• Given task A: Retype the part of the Oswald passage that begins at the words "John F. Kennedy" and ends after the words "his Dallas home.".
• Given task B: Extend the Oswald passage, picking up right after its final sentence.

• Provided text:
• • •
The House of Kennedy(29)



Fellow Dallas resident and ex-marine marksman Lee Harvey Oswald is not one of those supporters. As a declared Communist, Oswald is exactly the kind of enemy Walker and his zealots seek to vanquish.

In 1959, twenty-year-old Oswald visits Moscow on a tourist visa with the intention to defect, but the KGB rejects him and his “outdated information,” and determines that he’s no double agent. “His intellectual training experience and capabilities were such that it would not show the FBI and CIA in good light if they used people like him.” But a top member of the Politburo intervenes and in 1960 puts him to work at a television radio factory in Minsk, where the KGB bugs his government-issue apartment.

John F. Kennedy is inaugurated president of the United States in January 1961, and that April, Lee Harvey Oswald marries Marina Prusakova after a six-week courtship.

In June 1962, the US and Soviet governments agree to allow the “re-defector” Oswald and his family to return to the United States.

On April 10, 1963, Oswald decides to use Walker as “target practice.” In the Marines, Oswald had earned a sharpshooter qualification, rated by the sergeant in charge of his training as “a slightly better than average shot for a Marine, excellent by civilian standards.” Now, he trains the telescopic sight of his high-powered Mannlicher-Carcano infantry rifle—mail ordered with his family’s grocery money under the alias A. Hiddell—on the former general as Walker sits at his desk inside his Dallas home.

He pulls the trigger—and misses.

“He couldn’t see [properly] from his position because of the light,” Walker later theorizes to the Warren Commission. “He could have been a very good shot and, just by chance, he hit the woodwork.”

Although Oswald tells his wife, Marina, “I shot Walker” immediately upon returning home late that night, it’s not until after the events in Dallas that the ammunition used is linked back to Oswald.
• • •
• Information shown:
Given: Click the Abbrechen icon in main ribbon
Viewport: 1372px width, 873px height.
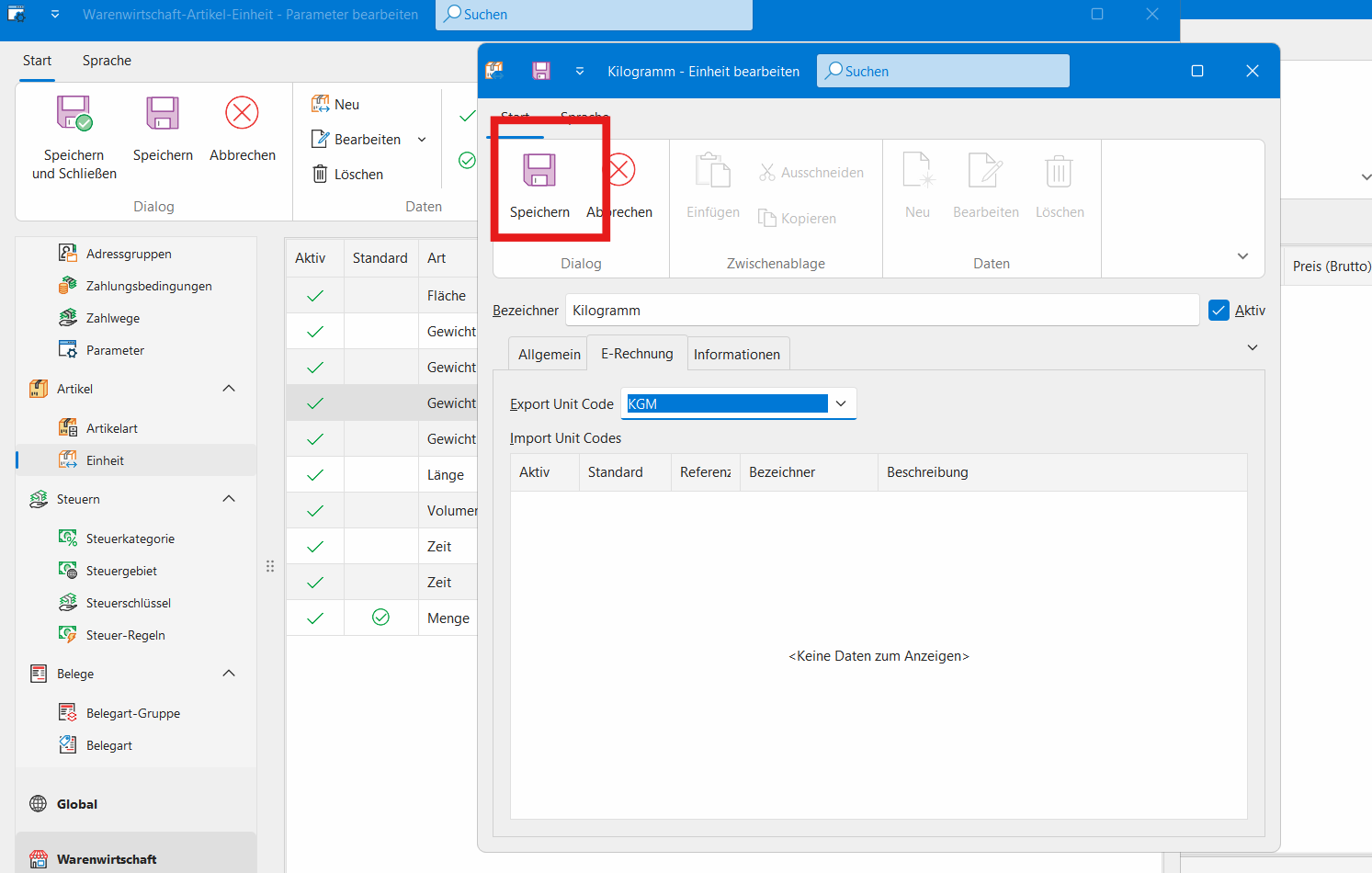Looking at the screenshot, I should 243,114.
• • •
• Expected output A:
John F. Kennedy is inaugurated president of the United States in January 1961, and that April, Lee Harvey Oswald marries Marina Prusakova after a six-week courtship.

In June 1962, the US and Soviet governments agree to allow the “re-defector” Oswald and his family to return to the United States.

On April 10, 1963, Oswald decides to use Walker as “target practice.” In the Marines, Oswald had earned a sharpshooter qualification, rated by the sergeant in charge of his training as “a slightly better than average shot for a Marine, excellent by civilian standards.” Now, he trains the telescopic sight of his high-powered Mannlicher-Carcano infantry rifle—mail ordered with his family’s grocery money under the alias A. Hiddell—on the former general as Walker sits at his desk inside his Dallas home.

• Expected output B:
Prior to JFK’s visit in November 1963, Walker, an outspoken adversary of the president’s, has his extremist associates distribute five thousand flyers. The flyers show a stylized mugshot of Kennedy alongside seven accusations of treason, from the political—“Betraying the Constitution”—to the personal—“LIES to the American people (including personal ones like his previous marriage and divorce).”

Hours before the president’s plane touches down in Dallas, twenty-four-year-old Lee Harvey Oswald takes off his wedding ring and leaves it on the bedroom dresser. (Fifty years later, that ring will sell for one hundred eight thousand dollars at auction.) In recent months, he’s become estranged from his wife, Marina, and she and their daughters are staying with a friend, Ruth Paine, in suburban Dallas, while Oswald has a room in a boardinghouse. But on Thursday night, November 21, he decides to stay at the Paine house, where he typically visits only on weekends.

“I was surprised to see him,” Ruth Paine remarks. The couple fought often, but that evening she has “the impression that relations between the young Oswalds [are] ‘cordial,’ ‘friendly,’ ‘warm’—like a couple making up after a small spat.”

They sleep in the same bed, but in the middle of the night he kicks her away when her feet touch him. “My, he’s in a mean mood,” Marina thinks. The next morning, he sleeps late, then gets a lift to his job at the Texas School Book Depository from a coworker, Buell Wesley Frazier, one of Ruth Paine’s neighbors. While they are driving to work, Frazier asks Oswald what’s in the elongated brown package he’s brought.

“Curtain rods,” Oswald tells him.





Chapter 19



It all began so beautifully. After a drizzle in the morning, the sun came out bright and beautiful. We were going into Dallas,” Lady Bird Johnson observes in her diary of November 22, 1963.

The Texas native and wife of Vice President Lyndon Johnson will ride in the third car of the presidential motorcade that sets out from Love Field just before noon. The planned route is an eleven-mile drive through the city’s downtown at a slow crawl of twelve to fifteen miles per hour, ending at the Dallas Trade Mart for a scheduled 1:00 p.m. luncheon.

Fifteen minutes earlier, from inside Air Force One, Jack takes in the cheering crowd of two thousand gathered around the fenced perimeter of the airfield and remarks to Kenny O’Donnell, “It looks like everything in Texas is going to be fine for us.”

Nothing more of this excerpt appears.